Filled with beautiful descriptions of both Rhode Island and Calcutta, and especially of the estuarine life within them, The Lowland was a comfort in many ways.

On cloudy days, at intervals, the sound of a foghorn pierced the air, as conch shells were blown in Calcutta to ward off evil.

In other ways, The Lowland was full of sorrow. It shows how a single moment can break people for the rest of their years: they can be alive in that they breathe and move physically through space, but dead to the beauty of the life they still have.

What struck me most about this book is how magnificently Lahiri illustrates the ways death can distort life.
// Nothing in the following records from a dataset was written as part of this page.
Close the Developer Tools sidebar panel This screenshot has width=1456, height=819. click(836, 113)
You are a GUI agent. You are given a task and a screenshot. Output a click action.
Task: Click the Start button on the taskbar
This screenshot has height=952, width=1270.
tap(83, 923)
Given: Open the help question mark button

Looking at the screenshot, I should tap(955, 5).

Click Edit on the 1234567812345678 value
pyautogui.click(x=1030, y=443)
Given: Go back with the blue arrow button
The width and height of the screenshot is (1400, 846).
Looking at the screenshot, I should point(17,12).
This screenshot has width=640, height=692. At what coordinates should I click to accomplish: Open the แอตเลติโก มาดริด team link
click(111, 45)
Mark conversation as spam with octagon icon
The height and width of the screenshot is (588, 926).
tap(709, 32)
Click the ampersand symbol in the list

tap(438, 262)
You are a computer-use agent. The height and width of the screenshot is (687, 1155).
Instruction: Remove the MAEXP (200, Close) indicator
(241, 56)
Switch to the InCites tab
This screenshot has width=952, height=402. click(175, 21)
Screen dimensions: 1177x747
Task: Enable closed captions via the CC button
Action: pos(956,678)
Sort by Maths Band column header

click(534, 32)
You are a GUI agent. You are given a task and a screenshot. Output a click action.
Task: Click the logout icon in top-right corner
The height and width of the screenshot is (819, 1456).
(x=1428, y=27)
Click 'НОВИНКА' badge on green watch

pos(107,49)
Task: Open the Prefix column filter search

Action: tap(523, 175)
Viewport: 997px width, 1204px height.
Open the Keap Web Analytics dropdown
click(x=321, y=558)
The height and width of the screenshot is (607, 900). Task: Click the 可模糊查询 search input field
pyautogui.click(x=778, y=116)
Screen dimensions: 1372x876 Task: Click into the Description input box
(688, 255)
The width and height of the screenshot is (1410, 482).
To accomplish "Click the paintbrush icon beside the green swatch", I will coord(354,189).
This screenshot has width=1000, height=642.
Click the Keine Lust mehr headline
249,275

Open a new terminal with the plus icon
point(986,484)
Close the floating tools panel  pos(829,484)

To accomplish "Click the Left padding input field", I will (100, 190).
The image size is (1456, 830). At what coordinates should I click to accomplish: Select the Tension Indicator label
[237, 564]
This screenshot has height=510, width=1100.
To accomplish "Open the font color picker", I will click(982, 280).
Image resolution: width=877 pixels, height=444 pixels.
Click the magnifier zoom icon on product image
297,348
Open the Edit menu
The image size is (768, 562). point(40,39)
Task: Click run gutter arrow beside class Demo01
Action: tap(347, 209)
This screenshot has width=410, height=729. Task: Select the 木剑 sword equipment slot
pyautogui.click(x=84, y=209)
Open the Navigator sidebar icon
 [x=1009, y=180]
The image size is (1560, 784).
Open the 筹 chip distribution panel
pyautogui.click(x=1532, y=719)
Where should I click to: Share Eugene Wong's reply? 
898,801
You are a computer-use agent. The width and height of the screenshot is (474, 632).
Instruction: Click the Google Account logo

The Lowland is a masterpiece for that.

The tree seemed more overwhelming when it lay on the ground. Its proportions frightening, once it no longer lived.

The Book That Matters Most book cover
Novel: The Book That Matters Most
Author: Ann Hood, born West Warwick, RI
Setting: Providence, Rhode Island

When Ava’s husband leaves her and she’s desperate to cope, she begs Cate for an invitation to the library’s hard-to-enter book club: there are only 10 spots in it. Ava lucks out and gets to join, and the assignment for the  year is for each member to pick the book that matters most to them. The book club will read and discuss it as a group.

As Ava navigates her divorce and a bad-girl daughter gone missing in Europe, memories of the summer both her sister and mother died keep coming back to her, along with memories of the book she read and re-read that entire summer to get through it. That book was the book that matters most to her. Finding copies of it for the club to read proved almost impossible, and led her on a quest that ultimately answered questions she’d been asking all her life.

Though sometimes unrealistic, like how easily one character recovers from a heroin addiction, this was a quick and fun read with a love of books at its heart.

Spartina by John Casey book coverNovel: Spartina
Author: John Casey
Setting: 1980s coast of Rhode Island

I have a soft spot in my heart for authors who capture the essence of the marshy world on the edge of the Atlantic ocean. Until I read Spartina, the only author who moved me and made me feel like, “Yes, they know the marsh, they get it,” is South Carolina’s Pat Conroy. Now I know John Casey gets it as well.

Unfortunately, sometimes you have to take the bad with the good. After reading this book about a crotchety, Rhode Island waterman who chases a younger woman who gives him her full attention, and therefore cheats on his exhausted, neglected wife while she does all the work at home and raises their children, it is no surprise that the author himself, a professor at UVA, has been accused by his students of sexual harassment. I read the book, its style, and how easily the husband cheats without being held accountable by the people he hurt, and think, yep, I can see that. I can see this author being an asshole.

Spartina is filled with scenes of marshes and mud, sea birds and lobster pots, and a mariner’s life on the water. It is a story of a lost, working class white man in New England who is trying to find himself, and does so in the crucible of a storm at sea. This scene —  of a man saving his boat from a hurricane by boarding it and riding out the storm by meeting it head on, in all of its violence of howling wind, mountainous waves, slashing rain, and darkness — is one of those scenes from a book I will always remember.